What you have to do: Repeat, word for word, each of the records shown below, without their pictures.

Records to process:

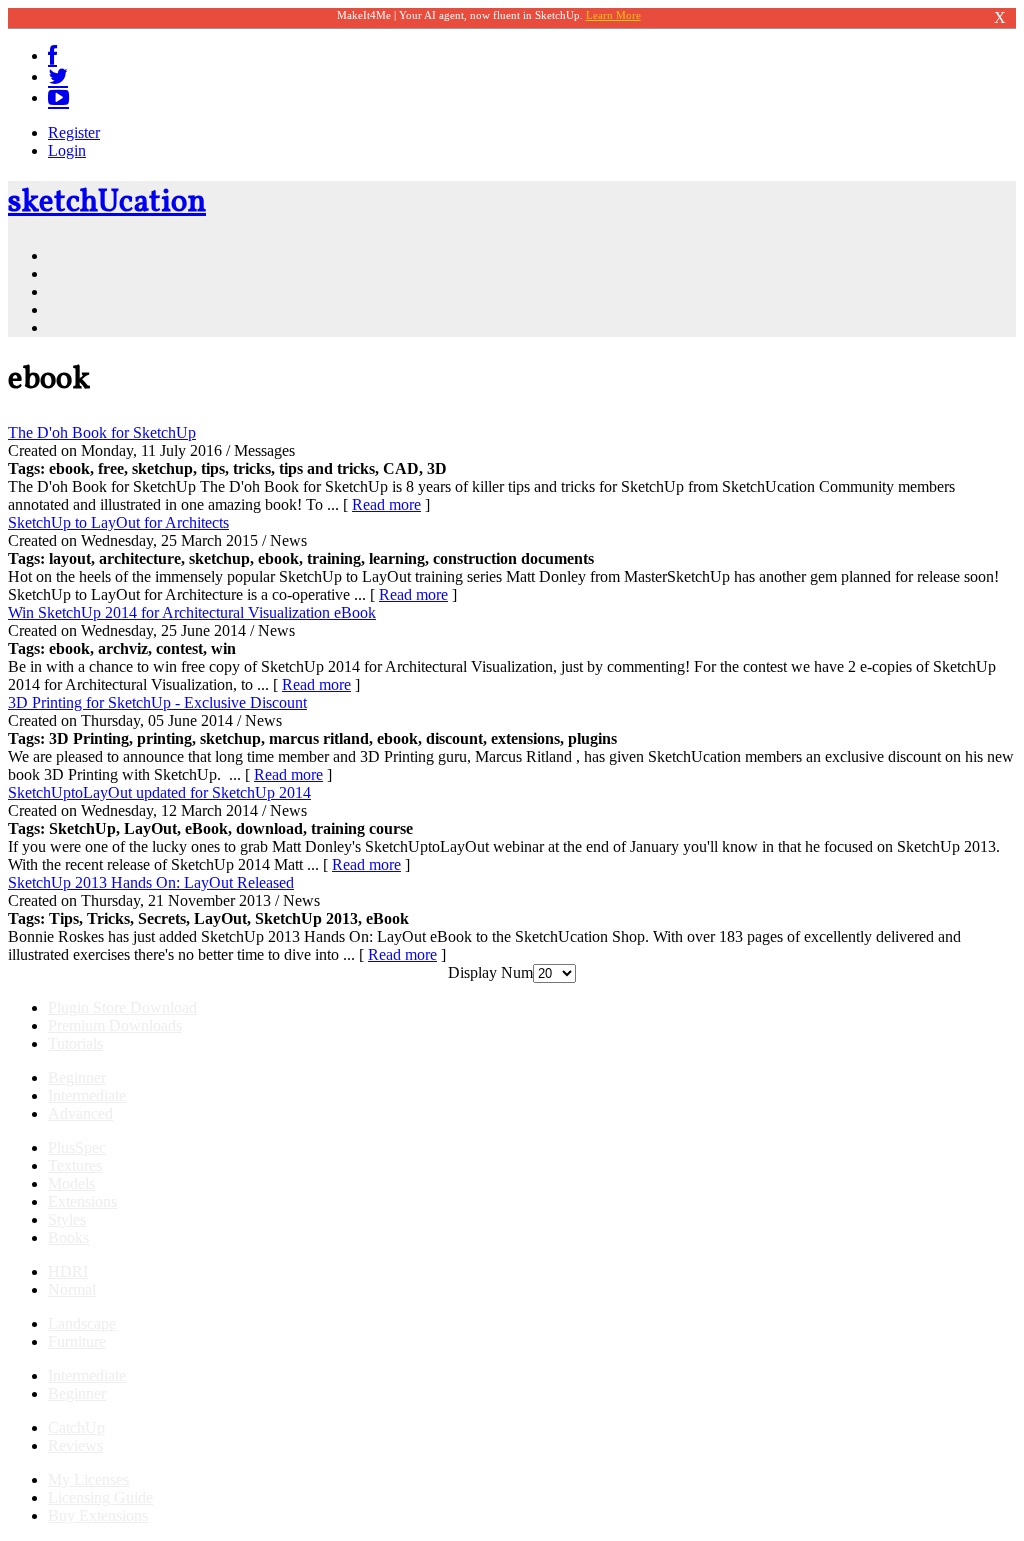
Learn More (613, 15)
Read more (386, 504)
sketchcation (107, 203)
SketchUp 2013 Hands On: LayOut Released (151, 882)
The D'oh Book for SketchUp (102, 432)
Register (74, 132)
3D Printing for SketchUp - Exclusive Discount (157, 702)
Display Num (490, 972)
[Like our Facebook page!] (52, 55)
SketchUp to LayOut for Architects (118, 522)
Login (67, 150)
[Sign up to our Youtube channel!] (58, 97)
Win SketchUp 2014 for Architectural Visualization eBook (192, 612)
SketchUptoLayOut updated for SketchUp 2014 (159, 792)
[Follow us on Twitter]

Exercise output:
Learn More (613, 15)
Read more (386, 504)
sketchcation (107, 203)
SketchUp 2013 Hands On: LayOut Released (151, 882)
The D'oh Book for SketchUp (102, 432)
Register (74, 132)
3D Printing for SketchUp - Exclusive Discount (157, 702)
Display Num (490, 972)
[Like our Facebook page!] (52, 55)
SketchUp to LayOut for Architects (118, 522)
Login (67, 150)
[Sign up to our Youtube channel!] (58, 97)
Win SketchUp 2014 for Architectural Visualization eBook (192, 612)
SketchUptoLayOut updated for SketchUp 2014 (159, 792)
[Follow us on Twitter]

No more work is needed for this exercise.